### WORK REQUEST
In the records below, find the line that holds "is (806, 680).". Restate it and every later line exactly, stopping at the end and skipping pictures.
START TASK DATA
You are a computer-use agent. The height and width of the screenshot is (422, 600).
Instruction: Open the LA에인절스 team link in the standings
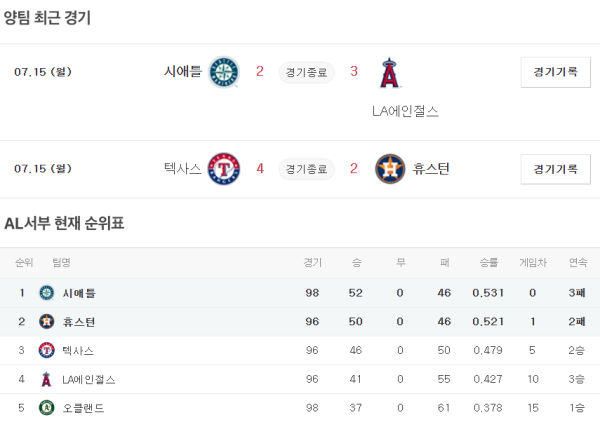click(89, 380)
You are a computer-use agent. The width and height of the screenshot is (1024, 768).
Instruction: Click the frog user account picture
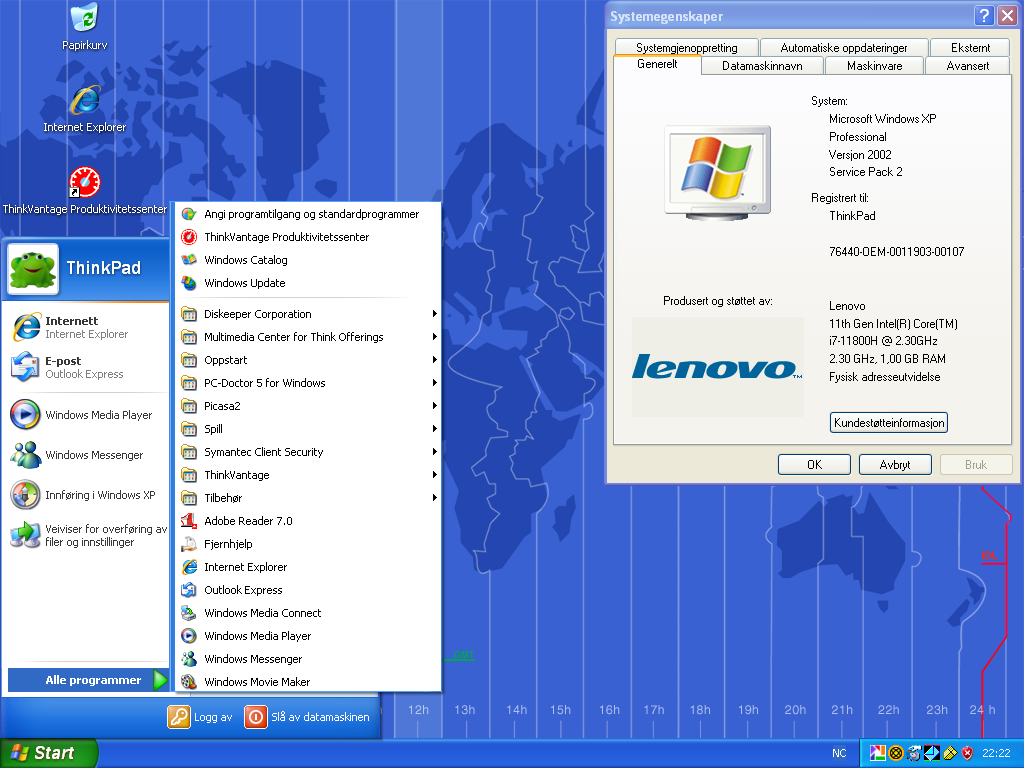click(x=33, y=268)
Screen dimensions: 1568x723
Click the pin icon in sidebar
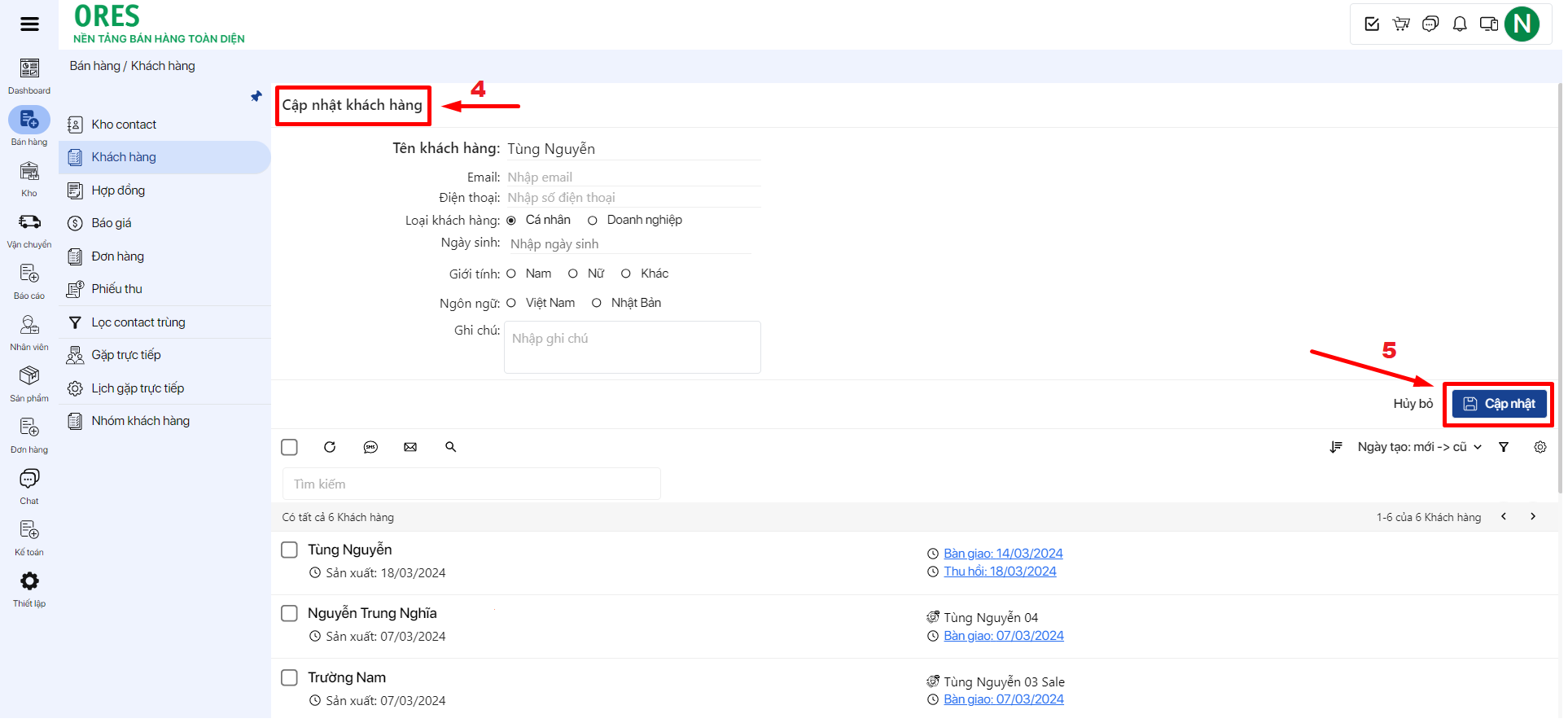[256, 97]
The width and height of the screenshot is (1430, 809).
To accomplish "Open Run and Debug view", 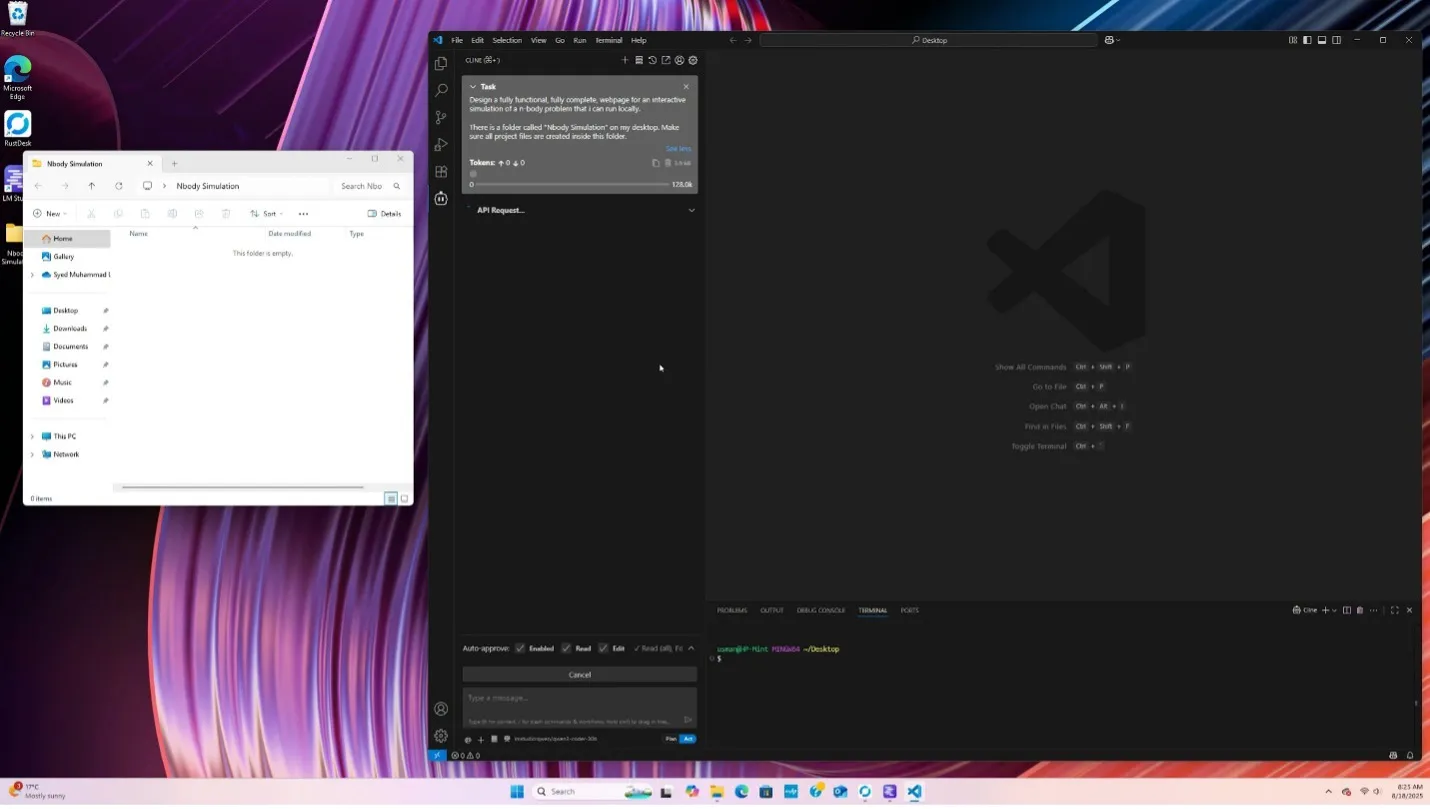I will 441,145.
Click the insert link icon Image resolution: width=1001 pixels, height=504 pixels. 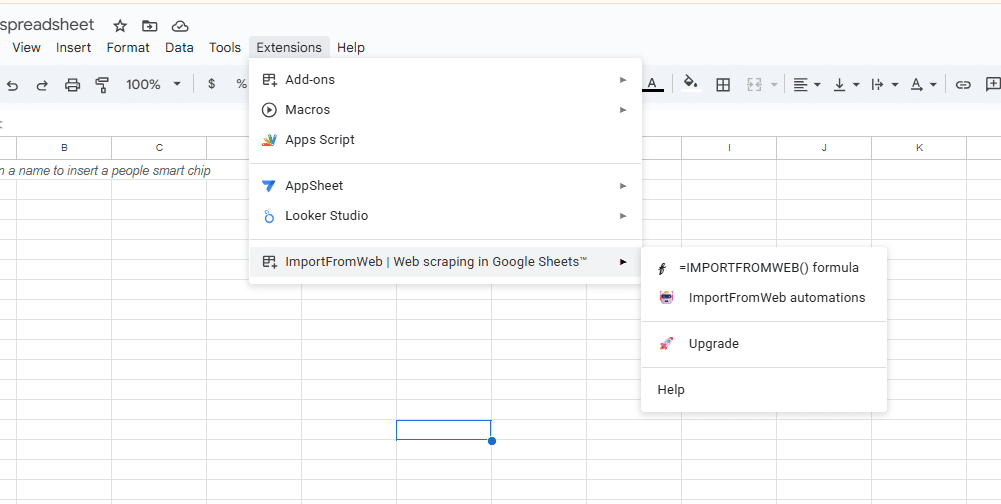963,85
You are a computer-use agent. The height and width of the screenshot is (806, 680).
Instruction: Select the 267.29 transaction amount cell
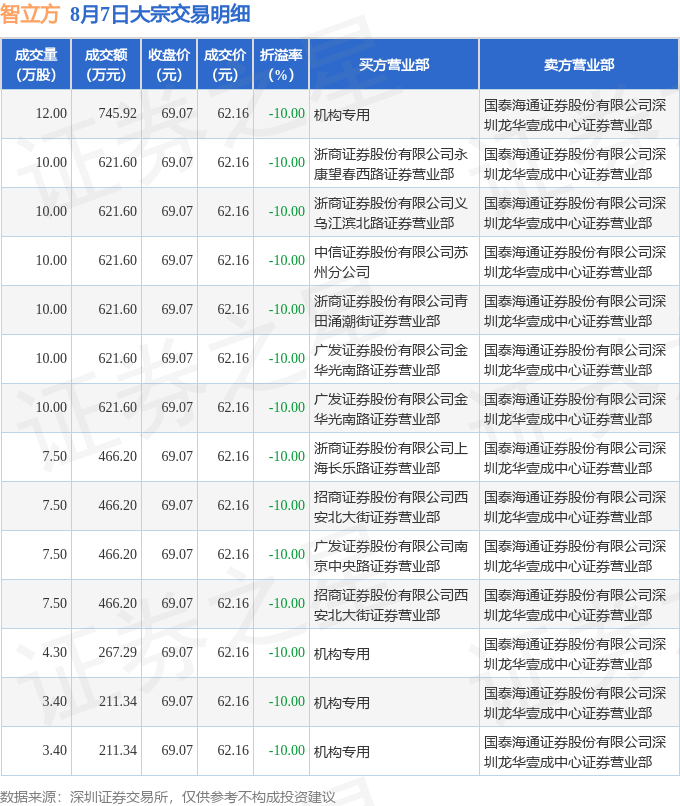click(x=118, y=652)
END TASK DATA
### YOUR RESPONSE
You are a computer-use agent. The height and width of the screenshot is (806, 680).
Instruction: Select the 267.29 transaction amount cell
click(x=118, y=652)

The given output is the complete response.